Writing slows me down. 

  1. I am made aware of my thoughts when I write. I cannot believe how my thoughts are so much faster than my typing skills. It would take 20-30 minutes to catch up with my thoughts. But when I stick to it I slow down. Sometimes you cannot blubber and cannot speak clearly because your thinking is so much faster than your mouth and it is hard for your mouth to catch up that is why you  it is hard to connect and express your thoughts more clearly. When I write I slow down and I give room for my body to catch up with my thoughts.

Writing is the best way to get to know oneself.

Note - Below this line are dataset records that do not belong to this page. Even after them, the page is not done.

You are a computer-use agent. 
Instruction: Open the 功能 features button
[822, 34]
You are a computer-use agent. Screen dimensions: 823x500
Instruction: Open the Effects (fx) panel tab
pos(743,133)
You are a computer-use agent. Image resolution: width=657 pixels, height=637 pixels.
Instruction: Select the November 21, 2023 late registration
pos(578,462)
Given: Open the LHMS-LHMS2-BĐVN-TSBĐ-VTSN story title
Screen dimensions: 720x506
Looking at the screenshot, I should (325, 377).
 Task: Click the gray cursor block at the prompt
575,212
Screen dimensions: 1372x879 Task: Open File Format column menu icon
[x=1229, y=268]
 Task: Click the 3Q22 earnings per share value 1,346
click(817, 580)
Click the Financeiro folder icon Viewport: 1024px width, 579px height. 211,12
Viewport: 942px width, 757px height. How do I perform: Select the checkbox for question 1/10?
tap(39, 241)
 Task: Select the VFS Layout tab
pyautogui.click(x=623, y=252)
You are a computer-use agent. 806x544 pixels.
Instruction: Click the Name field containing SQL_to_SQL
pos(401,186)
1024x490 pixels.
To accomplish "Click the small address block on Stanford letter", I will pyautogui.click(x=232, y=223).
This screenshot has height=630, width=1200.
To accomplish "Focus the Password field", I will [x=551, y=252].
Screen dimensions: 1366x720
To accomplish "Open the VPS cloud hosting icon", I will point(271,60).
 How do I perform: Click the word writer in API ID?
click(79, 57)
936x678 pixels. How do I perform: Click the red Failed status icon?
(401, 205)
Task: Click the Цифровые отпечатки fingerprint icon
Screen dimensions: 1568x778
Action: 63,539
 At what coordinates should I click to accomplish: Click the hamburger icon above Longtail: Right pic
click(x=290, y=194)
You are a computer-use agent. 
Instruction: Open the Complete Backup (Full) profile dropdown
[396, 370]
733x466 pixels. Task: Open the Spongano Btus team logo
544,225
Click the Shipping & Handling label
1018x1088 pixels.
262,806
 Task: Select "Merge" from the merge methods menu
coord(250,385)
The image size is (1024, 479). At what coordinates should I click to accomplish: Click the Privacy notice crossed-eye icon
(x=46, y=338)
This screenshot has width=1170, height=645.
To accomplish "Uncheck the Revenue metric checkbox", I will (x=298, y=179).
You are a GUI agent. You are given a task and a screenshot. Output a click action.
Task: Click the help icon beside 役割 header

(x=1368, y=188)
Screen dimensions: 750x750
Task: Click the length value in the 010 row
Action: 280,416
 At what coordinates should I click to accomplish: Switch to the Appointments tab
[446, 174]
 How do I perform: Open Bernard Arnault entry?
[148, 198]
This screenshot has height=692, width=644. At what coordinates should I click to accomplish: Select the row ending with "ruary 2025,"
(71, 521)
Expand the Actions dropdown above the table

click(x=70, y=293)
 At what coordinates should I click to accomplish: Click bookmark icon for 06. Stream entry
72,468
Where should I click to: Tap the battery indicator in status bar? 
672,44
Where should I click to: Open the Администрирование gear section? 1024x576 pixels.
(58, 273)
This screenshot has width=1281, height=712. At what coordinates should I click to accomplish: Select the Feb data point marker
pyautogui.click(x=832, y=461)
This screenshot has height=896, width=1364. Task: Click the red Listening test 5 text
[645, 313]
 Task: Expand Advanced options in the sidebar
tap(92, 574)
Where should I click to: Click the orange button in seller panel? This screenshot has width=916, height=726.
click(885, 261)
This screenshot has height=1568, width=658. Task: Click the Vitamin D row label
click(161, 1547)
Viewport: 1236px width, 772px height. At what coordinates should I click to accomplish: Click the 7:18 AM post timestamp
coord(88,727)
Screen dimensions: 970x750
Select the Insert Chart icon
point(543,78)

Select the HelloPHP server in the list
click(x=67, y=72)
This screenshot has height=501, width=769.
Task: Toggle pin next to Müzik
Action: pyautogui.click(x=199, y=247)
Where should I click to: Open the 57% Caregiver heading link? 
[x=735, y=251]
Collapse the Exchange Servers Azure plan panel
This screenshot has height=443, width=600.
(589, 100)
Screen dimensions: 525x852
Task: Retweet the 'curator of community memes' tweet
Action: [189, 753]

  1. You will be amazed to discover how much you don’t know yourself when you write. I didn’t know I had it in me to be bold and courageous till I write my dreams down. I also didn’t know that I had fear of successful people till I wrote down my limiting beliefs. And that I was in total disbelief when I discovered that I had fear of imagined mistakes in the future. I didn’t know I was imagining mistakes that I would create in the future till I started questioning myself and writing down the answer. Or that I didn’t know the vastness of my  longing bordering to despair of doing something worthwhile and great with my life. Only when I started writing was I able to get to be acquainted with myself.

Writing heals.

  1. When you write you get to be honest with yourself. You get to see situations you have not seen or considered before. This is how I feel, this is how I was hurt, and this is why it is hard to forgive. Perhaps being true to oneself is an act of grace, When that happens a shift of perspective begins to heal wounds in your mind and heart.

 

So that’s what writing does to me and that is why I really should write when I get lazy. Why do you write?